Mich erinnert das an die Kreuzscene des Evangeliums. Da ist neben
Jesus einer gekreuzigt. Kein Opfer wie Filippo, sondern ein Täter, ein
Schächer, ein Verbrecher, vielleicht sogar ein Mörder. Auch er ist in
seiner Todesangst ganz allein und sieht plötzlich Jesus neben sich und
erkennt sofort: „Der ist meine einzige Hoffnung. In dem steckt eine
Wirklichkeit, die ist größer als mein Tod.“ Und dann äußert er seine
große Sehnsucht: „Denk an mich, wenn Du in Dein Paradies kommst.“
Und Jesus? Selbst im allergrößten Schmerz wendet er sich ihm zu. Er
fragt gar nicht nach seiner Schuld, nach dem Verbrechen. Er sagt auch
nicht: Geh erst einmal zur Beichte, dann erwecke Reue, und dann
können wir darüber reden, ob Dir das Paradiese zusteht. Nein, das alles
kommt nicht über seine Lippen. Er sagt einfach nur: „Deine Sehnsucht
nach einem endlich geglückten Leben reicht aus. Noch heute wirst Du
mit mir im Paradies sein.“
Viele Menschen fragen sich, wenn sie älter werden: „Bin ich in meiner
letzten Stunde allein gelassen? Schaffe ich es dann noch, im letzten
Augenblick eine Lebensbeichte abzulegen, um Vergebung zu bitten für
alles, was im Wege steht?“ Hier wird gesagt: „Gott ist nicht kleinlich.
Wenn Du allein die Sehnsucht nach ihm hast, bist Du gerettet.“
Liebe Mitchristen, das Christentum ist eine Erlösungsreligion. Und diese
Erlösung wird niemanden vorenthalten, der sich danach sehnt, und wenn
er noch so schuldig geworden ist wie der Schächer am Kreuz.
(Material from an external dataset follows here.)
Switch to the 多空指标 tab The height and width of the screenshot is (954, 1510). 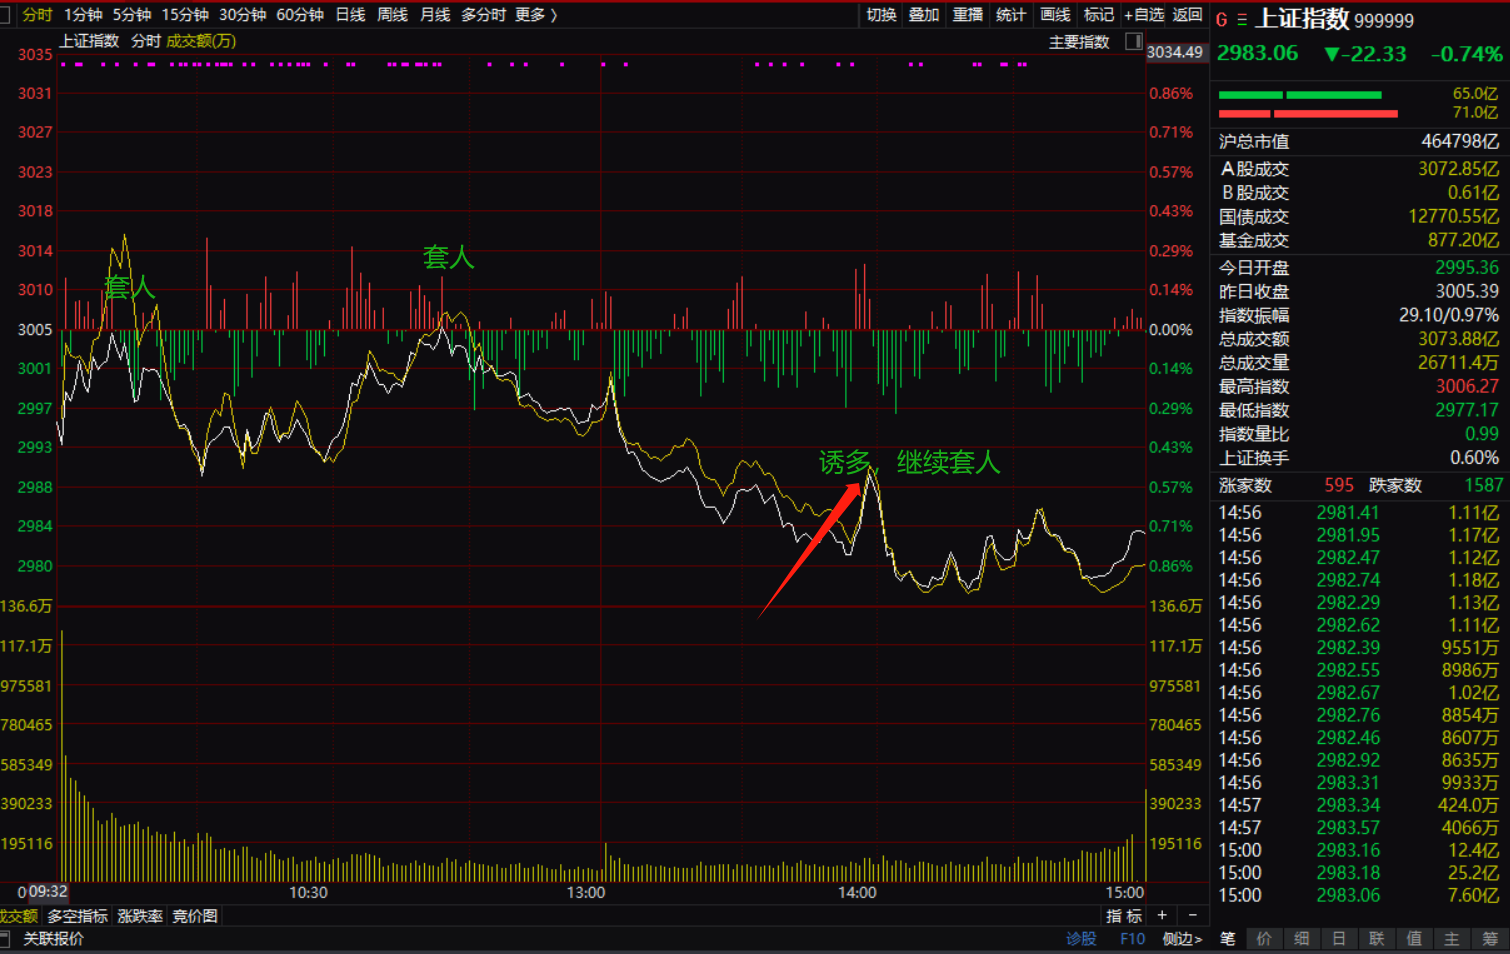[x=77, y=915]
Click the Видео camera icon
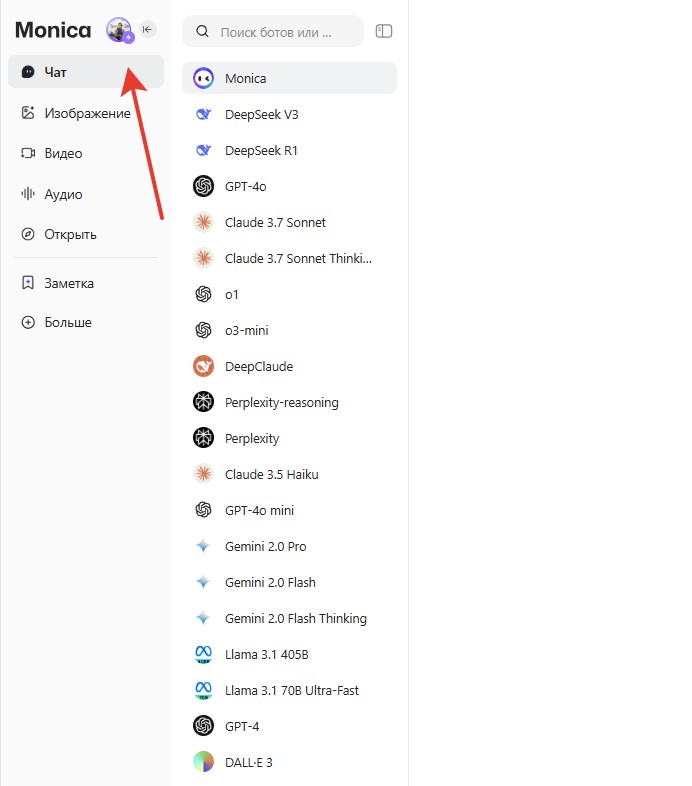The height and width of the screenshot is (786, 692). [28, 154]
Und Gott lässt in seiner Verzweiflung niemanden allein. Er gibt ihm seine
Kraft wie Filippo und dem Schächer.
Ganz allein bist Du in keiner Situation deines Lebens. Denn dieser
Jesus, er ist genau wie Du. Das zeigt sich auch in ganz anderen
Situationen. Letzte Woche habe ich in Brilon in einem Altenheim eine
Buchlesung gemacht. Ich habe aus dem Buch erzählt von einer 18jährigen, die im Januar 2015 nach Dortmund fuhr, um dort eine
Aufnahmeprüfung für die Musikschule zu machen. Sie war
unwahrscheinlich nervös und hatte große Angst vor der Prüfung. Und
jetzt auch noch ein Schneesturm auf der Autobahn. Ein Stau folgte dem
anderen. Und dann die Panik: Hoffentlich bin ich pünktlich. Verzweifelt
betete sie zu Gott. Aber der löste den Stau auch nicht auf. Dann
erinnerte sie sich daran, dass am Abend vorher die Mutter ihre
Nervosität bemerkt und ihr die Hand auf die Stirn gelegt und gesagt
hatte: „Pia, Du bist morgen nicht allein. Gott ist auch im Chaos bei Dir.“
Das beruhigte sie. Sie kam gerade noch pünktlich an und bestand die
Prüfung. Nachdem ich diese Geschichte vorgelesen hatte, meldete sich
eine Frau und sagte: Ich habe hier im Altenheim meine Mutter. Jetzt
weiß ich, dass sie nicht allein ist, auch nicht wenn ich sie abends
verlasse. Göttliche Kraft ist bei mir, auch wenn sie irgendwann plötzlich
sterben und ich nicht da sein sollte.
Dieser Jesus, genau wie ich. Sagt Filippo. Zu ihm kann ich sprechen wie
zu einem Freund, z.B. mit diesem Gebet:
Gib mir die Gabe zu reden, o Gott,
von dem, was mich zuinnerst bewegt,
führ mich heraus aus der Sprachlosigkeit,
führ mich in das Land des Lebens, o Gott,
lass blühen wie Blumen meine Worte,
gib mir die Gabe der Tränen, o Gott,
genährt aus dem Grundwasser der Seele,
lass fließen die erstarrten Gefühle,
wasch ab die seelenlos-schweigsame Erziehung,
gib mir die Gabe der Tränen, o Gott,
hilf mir zu trinken aus dem See der Erinnerung,
reinige mich vom Staub sinnloser Gebote,
gib mir den Mut in dein Licht zu schauen,
gib mir das Wasser des Lebens, o Gott.